I’ve always been partial to Batman, the superhero with no superpowers, and caught up in intense inner turmoil. The casting of Ben Affleck as Bruce Wayne was met with surprise and dismay (and not just from me). It was just unimaginable. Poor Ben, he never really had a chance did he? In the film, Batman’s physique is a little ridiculous: his shoulders look so uncomfortably overdeveloped that he has no neck, making his strut look more like a waddle. Batman is one of the most tortured and dark heroes in the comic universe, but besides some cursory references to the murder of his parents, there is no character development or depth to Affleck’s performance. He tries hard to project a tormented look. Instead, he ends up looking like he has lockjaw.
Henry Cavill is back as the man of steel, and just as boring and one-dimensional as in the 2013 film. Then again, I must confess I’ve never warmed to the superhero who doesn’t have to work at least a little bit to be super. And Clark Kent is just so insipidly virtuous. No one, not even a prince from Krypton, can be that ‘good’, that moral. Cavill’s pretty, sculptured features are the most interesting thing about Superman. However, I wondered whether he might considered suing his doctor for using too much Botox on his face (well that’s what it looks like!). Besides a slight frown here and there, Clark’s face is frozen in an almost expressionless glare.
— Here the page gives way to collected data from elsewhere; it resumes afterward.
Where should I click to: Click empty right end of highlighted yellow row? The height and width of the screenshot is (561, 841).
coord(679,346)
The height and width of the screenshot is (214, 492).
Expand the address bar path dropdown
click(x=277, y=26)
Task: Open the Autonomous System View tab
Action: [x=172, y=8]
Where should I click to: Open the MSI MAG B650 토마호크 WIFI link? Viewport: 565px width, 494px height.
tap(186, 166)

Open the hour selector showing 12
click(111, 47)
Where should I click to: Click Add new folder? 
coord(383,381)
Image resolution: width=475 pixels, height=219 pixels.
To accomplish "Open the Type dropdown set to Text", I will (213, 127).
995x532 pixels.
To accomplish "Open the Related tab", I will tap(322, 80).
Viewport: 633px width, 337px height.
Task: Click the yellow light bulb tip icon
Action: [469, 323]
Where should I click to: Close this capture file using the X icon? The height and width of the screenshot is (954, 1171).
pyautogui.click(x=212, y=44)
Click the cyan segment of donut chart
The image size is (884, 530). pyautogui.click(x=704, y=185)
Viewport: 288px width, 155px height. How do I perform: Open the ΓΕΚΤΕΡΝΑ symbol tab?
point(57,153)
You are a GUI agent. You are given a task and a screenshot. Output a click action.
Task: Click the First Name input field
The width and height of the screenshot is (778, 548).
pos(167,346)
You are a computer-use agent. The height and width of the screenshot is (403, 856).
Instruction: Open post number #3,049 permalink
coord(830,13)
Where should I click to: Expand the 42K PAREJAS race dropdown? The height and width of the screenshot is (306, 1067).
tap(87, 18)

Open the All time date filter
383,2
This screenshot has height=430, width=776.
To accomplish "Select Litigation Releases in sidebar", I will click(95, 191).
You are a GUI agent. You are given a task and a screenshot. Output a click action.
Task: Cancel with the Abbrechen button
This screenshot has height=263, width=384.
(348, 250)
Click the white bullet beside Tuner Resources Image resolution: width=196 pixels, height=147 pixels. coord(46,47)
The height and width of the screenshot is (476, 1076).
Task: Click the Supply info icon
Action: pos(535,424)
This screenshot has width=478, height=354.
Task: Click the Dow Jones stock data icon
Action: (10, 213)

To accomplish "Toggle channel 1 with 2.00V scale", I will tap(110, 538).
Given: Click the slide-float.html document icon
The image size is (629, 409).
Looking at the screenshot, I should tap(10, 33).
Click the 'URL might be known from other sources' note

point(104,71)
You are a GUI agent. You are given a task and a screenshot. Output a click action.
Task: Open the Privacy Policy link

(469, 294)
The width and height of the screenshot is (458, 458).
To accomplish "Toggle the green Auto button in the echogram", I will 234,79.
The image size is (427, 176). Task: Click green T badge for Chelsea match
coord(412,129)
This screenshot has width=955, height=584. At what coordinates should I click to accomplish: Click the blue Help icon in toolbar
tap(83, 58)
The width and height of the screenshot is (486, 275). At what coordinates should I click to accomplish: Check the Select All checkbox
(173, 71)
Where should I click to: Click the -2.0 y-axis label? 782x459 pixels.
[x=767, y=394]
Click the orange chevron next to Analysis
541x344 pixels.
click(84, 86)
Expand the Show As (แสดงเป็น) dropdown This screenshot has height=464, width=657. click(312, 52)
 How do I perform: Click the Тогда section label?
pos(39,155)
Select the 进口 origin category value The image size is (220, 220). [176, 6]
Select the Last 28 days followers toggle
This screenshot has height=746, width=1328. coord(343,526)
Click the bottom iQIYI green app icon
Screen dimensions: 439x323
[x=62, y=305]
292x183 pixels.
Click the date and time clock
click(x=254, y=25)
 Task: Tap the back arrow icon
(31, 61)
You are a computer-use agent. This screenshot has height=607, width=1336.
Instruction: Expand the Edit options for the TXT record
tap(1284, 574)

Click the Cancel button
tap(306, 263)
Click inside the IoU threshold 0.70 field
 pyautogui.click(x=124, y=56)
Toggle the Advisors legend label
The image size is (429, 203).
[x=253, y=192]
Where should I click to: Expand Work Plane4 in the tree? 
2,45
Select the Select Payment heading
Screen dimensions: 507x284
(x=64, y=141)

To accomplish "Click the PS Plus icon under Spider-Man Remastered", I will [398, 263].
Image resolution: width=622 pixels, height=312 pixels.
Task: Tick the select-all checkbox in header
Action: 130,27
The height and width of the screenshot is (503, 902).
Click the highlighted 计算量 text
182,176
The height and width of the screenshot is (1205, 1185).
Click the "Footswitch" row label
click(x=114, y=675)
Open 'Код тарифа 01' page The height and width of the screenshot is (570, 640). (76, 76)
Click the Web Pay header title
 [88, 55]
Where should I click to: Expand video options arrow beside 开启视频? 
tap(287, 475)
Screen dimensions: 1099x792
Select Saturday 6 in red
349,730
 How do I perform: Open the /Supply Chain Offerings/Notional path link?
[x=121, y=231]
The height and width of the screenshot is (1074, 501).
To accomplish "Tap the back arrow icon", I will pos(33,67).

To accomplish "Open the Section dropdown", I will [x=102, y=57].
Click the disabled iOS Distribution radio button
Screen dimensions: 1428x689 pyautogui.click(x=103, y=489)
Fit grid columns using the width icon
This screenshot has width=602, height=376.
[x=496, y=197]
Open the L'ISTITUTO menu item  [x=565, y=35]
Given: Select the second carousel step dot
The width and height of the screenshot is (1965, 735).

In Dawn of Justice, Amy Adams’ Lois Lane gets little screen time, and unfortunately is often a bit whimpering and teary instead of a strong, tenacious journalist. The film’s most gripping character has to be Lex Luthor, who is portrayed as a gleefully maniacal criminal mastermind by Jesse Eisenberg. From Luthor’s highly-charged nervous shaking and speech, to his social awkwardness, this arch-villain was funny and intriguing.
The script, dear oh dear, the script… In their first physical skirmish, in which Superman brushes him off like an ant, Batman asks “Tell me. Do you bleed?” Superman zips away, and the Bat is left promising empty air “You will.” And later: “You’re not brave. Men are brave.” Yes, let’s show each other how manly we are by throwing some punches. It’s about as riveting as watching a plant grow. In slow motion.
Dawn of Justice sees the introduction of a new character, Diana Prince/Wonder Woman (Gal Gadot), who’s by far the most thrilling superhero in the film, despite being only slightly more than a cameo. At least DC has now made one of its smartest decisions, giving Wonder Woman her own film, set for release in 2017. DC has the opportunity to finally introduce a strong female hero who can be respected (we’ll just ignore Jennifer Garner’s butchering of Elektra in 2005). Wonder Woman is a character who’s been mostly ignored since the 1970s, and as long as director Zack Snyder (responsible for Man of Steel and Dawn of Justice) is kept far away, this could be DC’s challenge to Marvel’s Jessica Jones.
My expectations for Batman v Superman were so low that – despite the overall tone of this review – it wasn’t nearly as tortuous as I’d expected. Hence, my rating is slightly better than I would have given the film had my hopes been higher.